I knew it wasn't the kindest reaction, but hey, I was a second grade girl, and that's what second grade girls do -- point and giggle. It's not a skill that's learned by instruction, but rather it's one we picked up through the unspoken, common culture of "second grade girldom."

So, what was Alexis doing that had me so amused that day? Well, much like Gee's "Jennie" (24), Alexis was performing a fake reading to a fake audience. There she sat, on our classroom reading rug, mimicking all the things Mrs. Thorvilson, our teacher, did during real reading time: her legs were crossed, her face was animated, and she licked the tip of her finger ever-so-lightly before turning each page. She was a mini Mrs. Thorvilson, and she was also the daughter of a school teacher. According to Gee, she was "learning and practicing non-vernacular forms of language associated with school and schooling" (23). Additionally, she was creating associations between school and home identities. She was making meaning about language in a natural, playful, non-traditional way. And I -- shame on me -- had the nerve to laugh at her, when I could've given her plenty of reasons to laugh at me (like, for example, by admitting my ardent belief that I had an otherworldly connection with monkeys, which was the inspiration for Muhlhauser's poem).

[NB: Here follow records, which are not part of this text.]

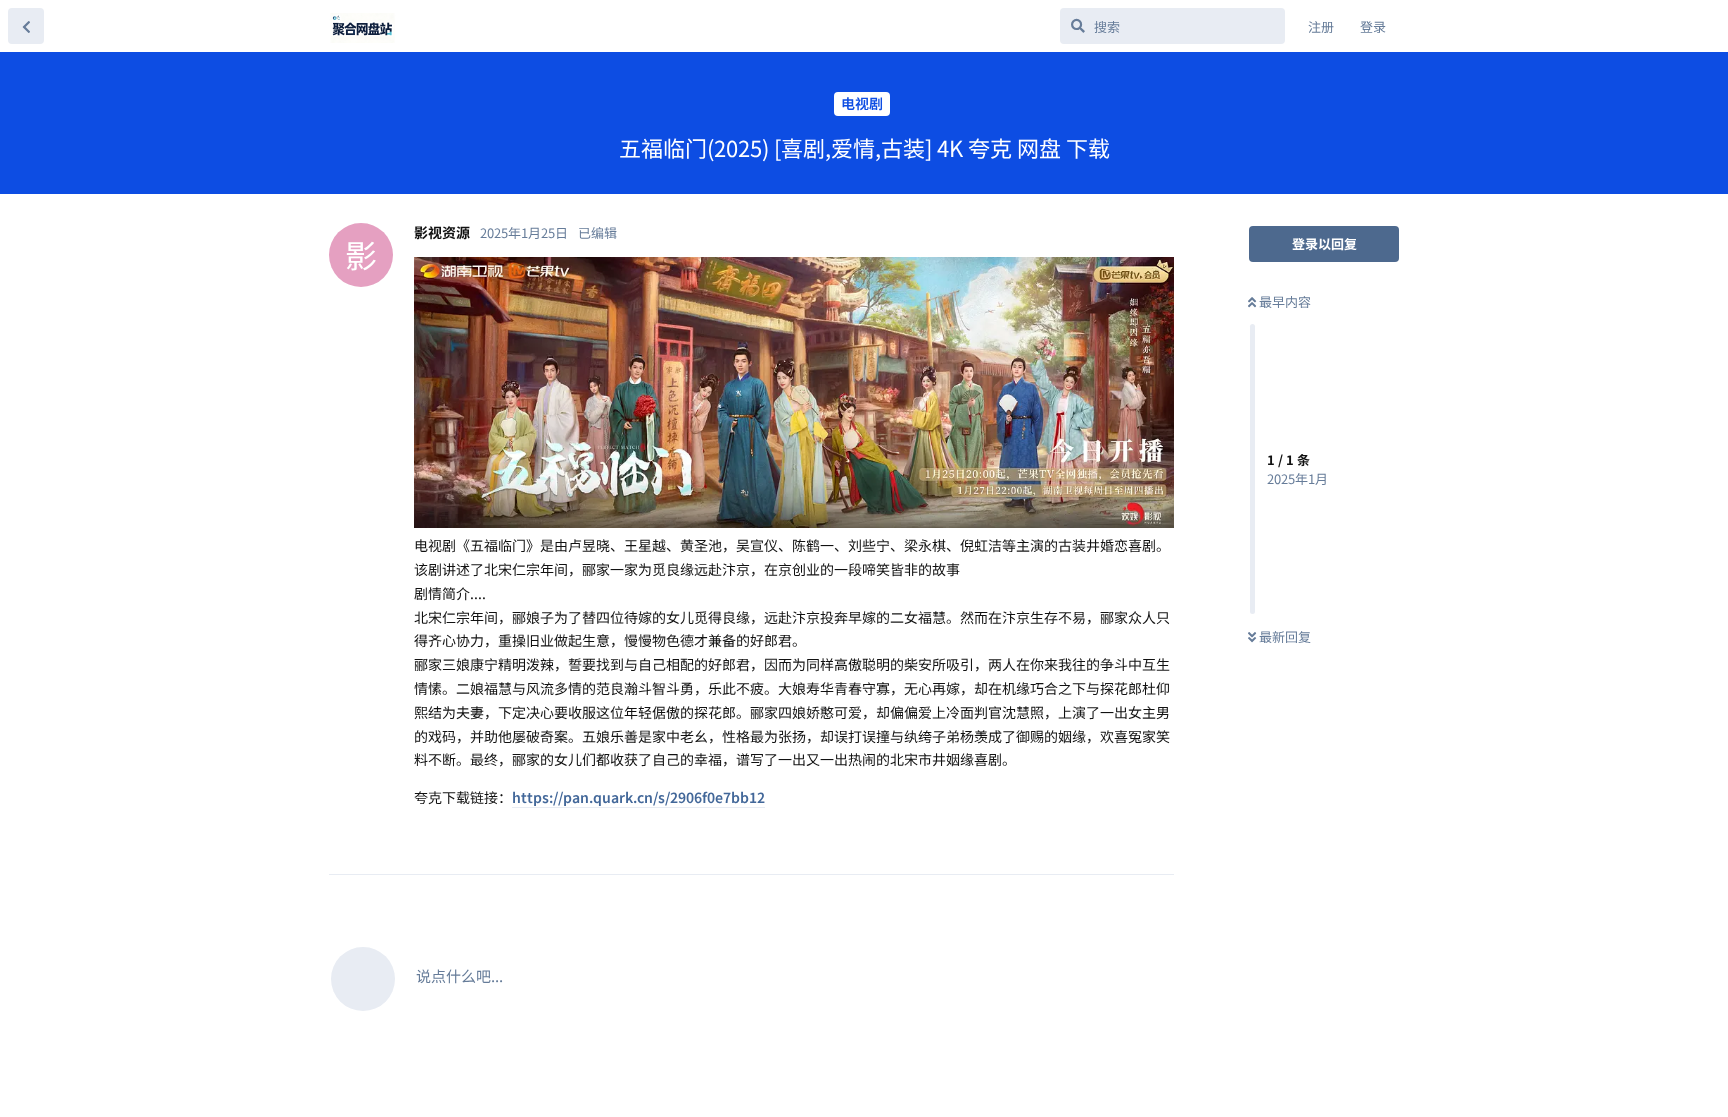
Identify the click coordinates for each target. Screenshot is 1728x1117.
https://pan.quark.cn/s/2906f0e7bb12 (638, 797)
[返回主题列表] (26, 26)
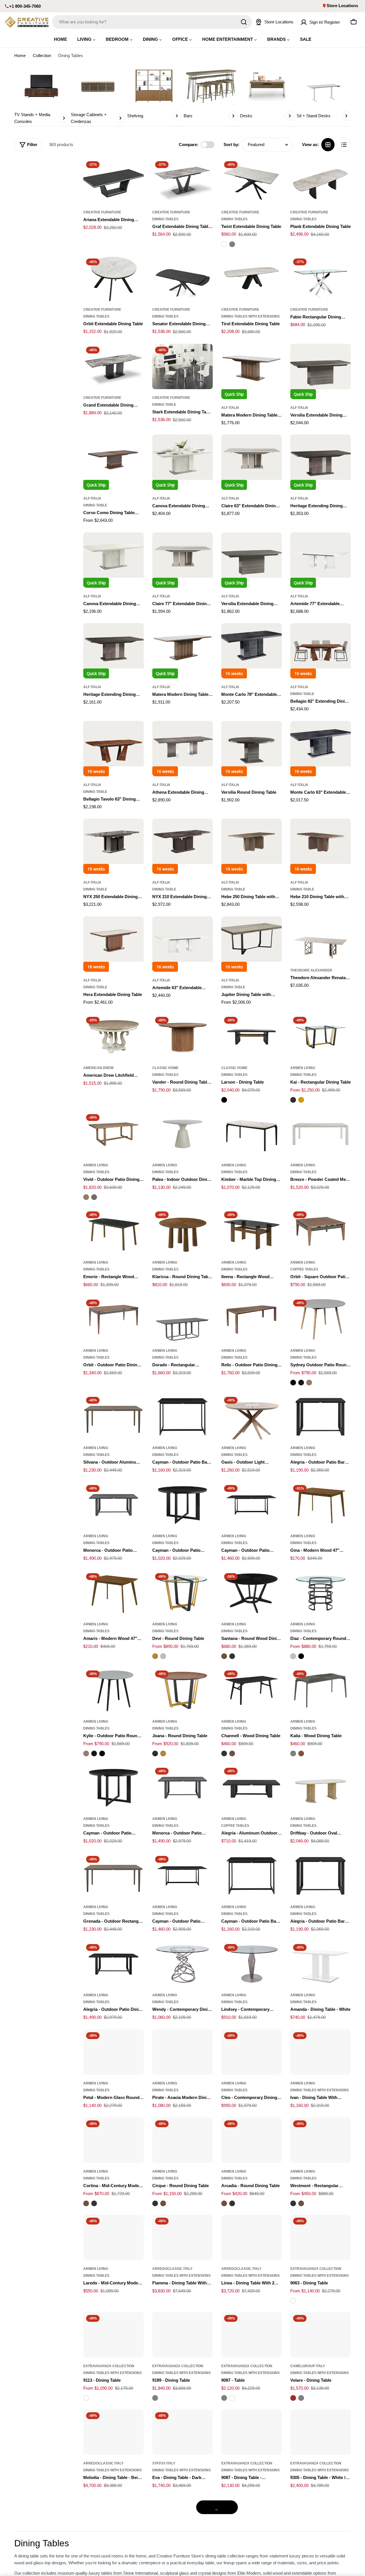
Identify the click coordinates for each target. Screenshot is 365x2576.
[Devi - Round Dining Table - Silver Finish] (163, 1656)
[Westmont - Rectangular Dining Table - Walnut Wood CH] (301, 2203)
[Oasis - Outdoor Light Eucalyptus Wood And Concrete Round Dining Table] (251, 1416)
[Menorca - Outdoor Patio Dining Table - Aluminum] (182, 1787)
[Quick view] (135, 171)
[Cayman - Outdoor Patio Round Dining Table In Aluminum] (182, 1505)
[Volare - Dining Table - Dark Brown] (293, 2398)
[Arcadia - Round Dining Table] (251, 2140)
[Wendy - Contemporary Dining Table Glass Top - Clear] (182, 1964)
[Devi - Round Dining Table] (182, 1593)
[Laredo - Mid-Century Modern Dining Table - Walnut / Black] (113, 2237)
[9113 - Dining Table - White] (86, 2398)
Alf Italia (230, 408)
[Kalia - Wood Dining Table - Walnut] (301, 1753)
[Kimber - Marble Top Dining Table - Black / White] (251, 1134)
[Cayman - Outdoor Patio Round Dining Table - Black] (113, 1787)
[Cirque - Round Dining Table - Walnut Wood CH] (163, 2203)
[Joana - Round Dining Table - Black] (155, 1753)
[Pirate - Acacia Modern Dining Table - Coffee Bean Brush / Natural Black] (182, 2052)
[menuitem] (60, 39)
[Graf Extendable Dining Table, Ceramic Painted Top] (182, 181)
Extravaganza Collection (315, 2269)
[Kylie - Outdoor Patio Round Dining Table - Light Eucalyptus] (86, 1753)
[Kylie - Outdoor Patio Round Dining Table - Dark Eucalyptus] (94, 1753)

"Deep learning works better as a cultural process than it does as an instructed process" (13), which is exactly what Alexis, and "Jennie," were doing. They were practicing, experimenting, playing in a contextualized and relevant manner. They were not simply "doing school" or "getting the grade," but rather were making deeper discoveries of identity by exploring how it felt to be a reader, a teacher, and a storyteller in the very way they had seen modeled.

So, if Alexis had an advantage by coming from a middle-class home where "certain values, attitudes, motivations, ways of interacting, and perspectives" (28) encouraged such exploratory learning, how can teachers work with the language varieties that students from lower socioeconomic realities bring with them? To me, it feels like Gee scratches the surface of this question, but stops short of fully analyzing it. I want more. I want the how.

I'm also, or course, trying to apply Gee's chapters to my own teaching of 101, and I can't help but "out" myself for teaching a decontextualized, detached, skill-and-drill sort of lesson this week. You see, I was being observed (by someone in our class who will remain nameless), and I guess I had formed some preconceived notions about what my adviser would be looking for. I had it in my head that a formal, organized, content-based lesson would be appropriate, so that's precisely what I delivered. Of course, it absolutely bombed. It was dull, it wasn't in my natural style, nor was it the engaging, interactive kind of lesson students appreciate and respond to.

In hindsight, I should have asked, "'What experiences do I want the learners to have?'" (118) before creating the lesson rather than "cut[ting] up the world the way Aristotle did in terms of our traditional academic disciplines seen as bodies of facts and information" (118). I should have read Gee a few days earlier. I should have dropped the "should haves" and taken notes from Alexis and her playful second grader pedagogy. Not only would students have absorbed more of the lesson that day, but everyone would have also, I'm sure, had much more fun.

2 comments:

Barbara Monroe said...

hmmm... conceivably your lesson WAS situated within the context of what students needed to know at the time? Can't say since I don't know what came before or after this stand-alone. Do note though that all these video games have instructions and guides in multiple media (voice, texts, graphics) to support "just-in-time" learning. We do still need to teach 'basic skills'--but how (and when) we do that is of course the issue (as you well know).

Anyway, at long last... TODAY we'll start talking about the HOW...your question from day 1.

Promise.

Barbara Monroe said...

Just have to add one more thing: I did the exact same thing when I first started teaching college as a TA working on my Masters: a lesson on word choice and connotation/denotation. The observer was not pleased.

But she sure was the next time she came around. That lesson was all about teaching skills in the context of student writing.

Thinking about those experiences (and many more years of observations--thank god I don't have to be "observed" anymore), I see that the whole genre of the "being-observed teaching demostration" is the most difficult situation to teach in/to.